This sordid affair is certainly about freedom of speech but there are two sides to every coin. I have read the book and I think that the objections of the Tiruchengode Girivala Nala Changam and the various Hindu outfits are exceptionally strong.
Where fiction turns libel
The central question is this : “Are there any limits to how much you can fictionalize real people, events, institutions?” Do all the activists really believe that there should be no such thing as unprotected speech?
Just imagine a world where the only defence against defamation was retort. To take an example : I take out an ad in the newspaper saying that there is proof that Colgate toothpaste causes oral cancer. Assuming The Hindu newspaper in a valiant hurrah to my right of expression publishes the ad. I will end up with a lawsuit by evening. Why should Colgate sue me for this and not publish a book explaining in detail why my claim is wrong? Pardon me for dwelling on this a little longer because this is the central issue. If you believe all speech including misrepresentation, fraud, defamation should be permitted – then you also have to believe that all force including knocking me over with a club should be. After all, if I am only allowed to respond to a defamation by publishing a retort. Then I am only allowed to respond to an assault by a counter assault. If I happen to be a weak person, I should make up for the deficit by paying a henchman to carry out the assault. You can quickly see the kind of society that will result from these rules. So if you are still reading this article ; you probably agree with the idea that not all speech can be protected. Now lets turn to Maathorubaagan.
I just finished reading the original Tamil version Maathorubaagan today I assume the English version is a direct translation. As mentioned earlier, the book is about a couple, Kali and Ponna who are childless even after a decade of marriage. In an era where assisted reproduction techniques were non existent but the societal prejudice against childlessness were just as strong; nothing was ruled out. The authors proposition is interesting because in these matters the male can be equally at fault. This is narrated in a breezy way. Essentially the story leads to a “ritual” (the subject of the tension) where womenfolk are allowed by societal norms to mate with anyone on the last day of the chariot festival. Where I think the author went too far is blending in an unsavory promiscuity against a real temple, real festival, and a real caste that exists to this day. Mr Murugan probably recognized the importance of blurring out the details belatedly and rightfully offered to do so. But that was before the activist drones descended.

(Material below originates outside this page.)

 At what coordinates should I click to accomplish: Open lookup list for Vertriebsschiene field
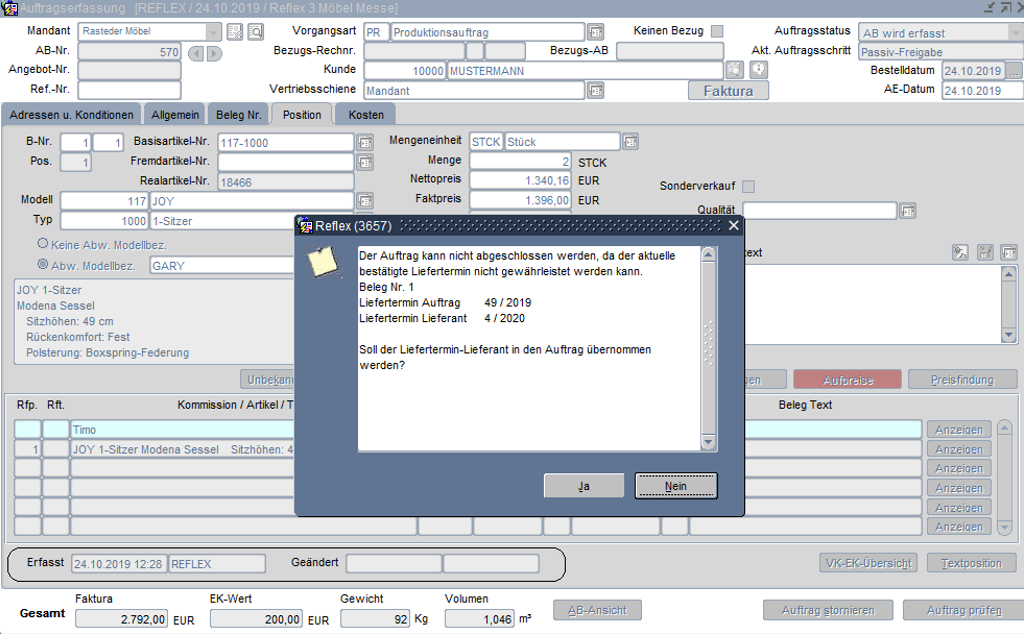[x=595, y=91]
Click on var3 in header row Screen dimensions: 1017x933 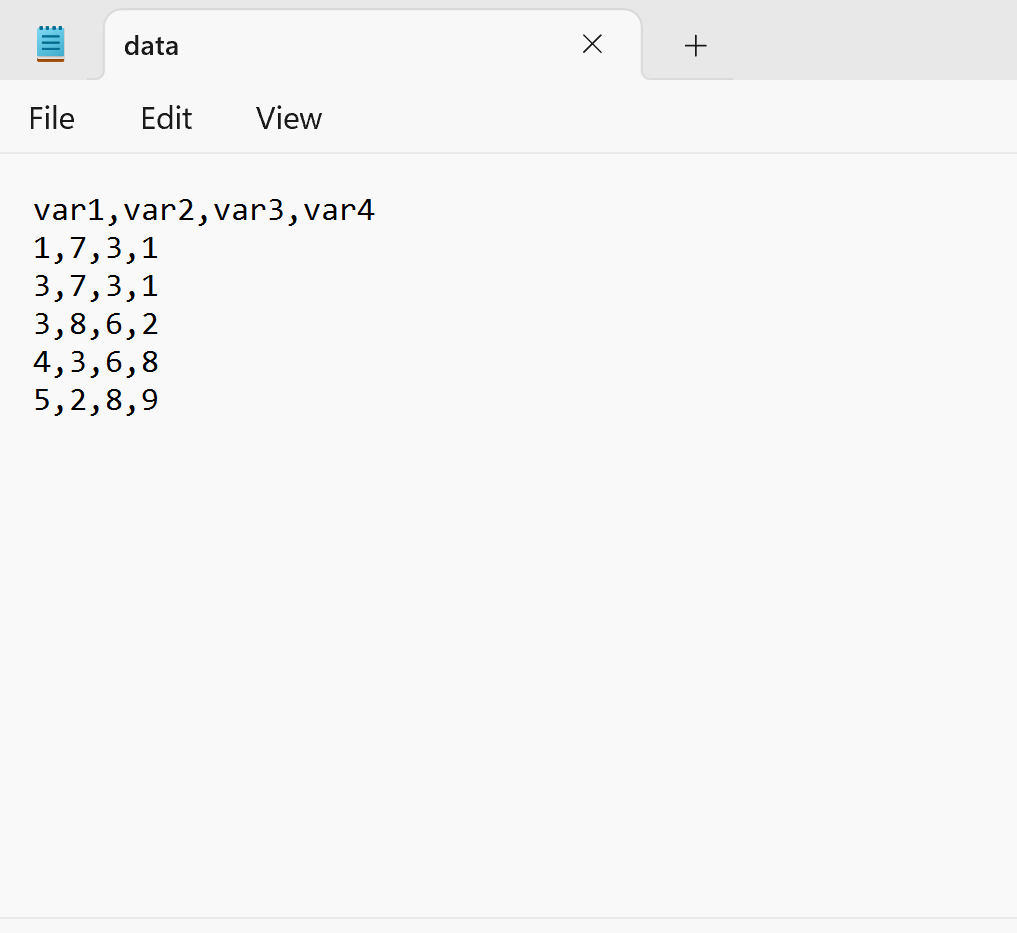coord(249,211)
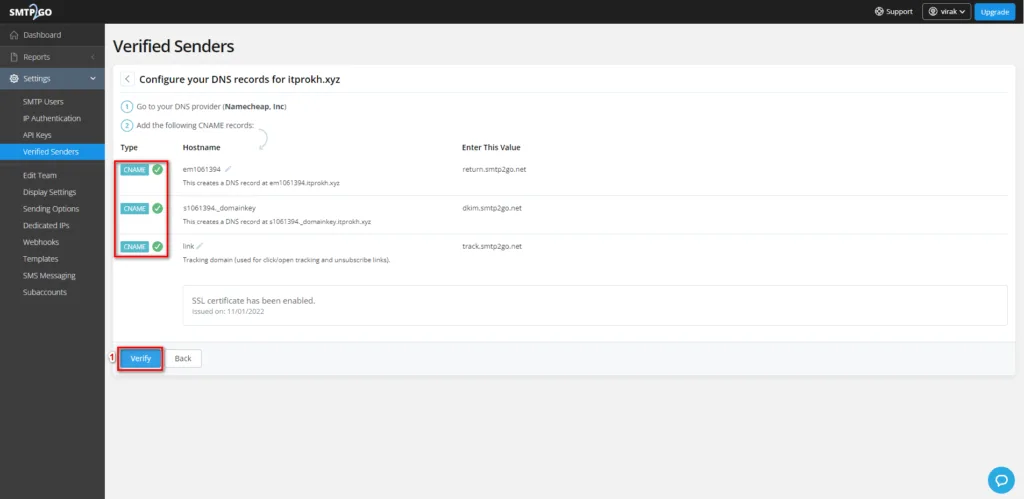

There is no ambiguity in the book. The Vaigasi Visagam festivities, the chariot being pulled around town, the little details like the four streets, the various deities, descriptions of the fair, and on and on. The last day of the function he writes was “full of women over 30″ and on that day “all women are prostitutes”. The caste names also leave no room for ambiguity – it is about the womenfolk of Kongu Vellala Gounders.

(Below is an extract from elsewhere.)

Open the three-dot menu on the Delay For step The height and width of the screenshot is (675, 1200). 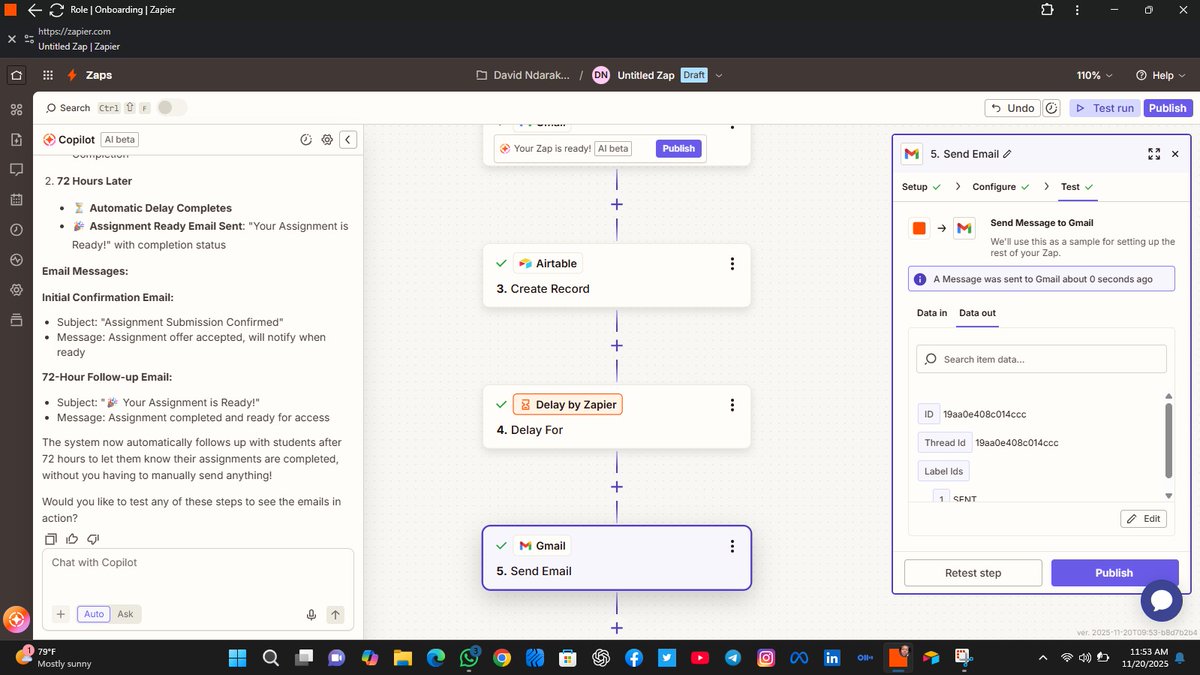pos(732,404)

The Vaigasi Visagam festivities happen to this day where the same communities participate in roughly the same manner. Those protesting have a right to demand an explanation. It is worthwhile to remember that they did not damage any property or resort to violence. Burning books is a well accepted mode of protest. Look at the matter from the vantage point of community leaders. If left uncontested it means their temple going womenfolk would be fair game for lewd comments and unwanted advances.
Was this ritual a figment of the imagination ? Was it oral tradition or hearsay ? Is there a difference between the two. This is what it boils down to.
But what about Niyoga ?
Noted progressive intellectual AR Venkatachalapathy in an article feverishly defends the author against Sanghis. He says this kind of copulation is not outside the realm of possibility and cites the Niyoga Dharma- the Hindu tradition of sex. But what he does not understand is that there is a huge gap between the realm of the possible and imputing a ritual in a real event. This is just a remarkably ignorant take that needs no further discussion.
Evidence of ritual
The only evidence Mr Murugan offers is that he ran into many people named “Sami Pillai” or “Ardhanari” in that area. Upon further enquiry he ran into an oral account of this tradition. I do not doubt that he might have heard this. Unfortunately this standard ; of hearsay is insufficient. While it is an interesting proposition or a plausible explanation for the Saami Pillais such a lack of evidence should have automatically meant blurring out the details. I am therefore with the Tiruchengode people in thinking this ritual is just a figment of the authors imagination and their community and their beloved temple cannot be the site for such fictionalizing. An imagination that the author is no doubt entitled to but only after adding in ambiguity.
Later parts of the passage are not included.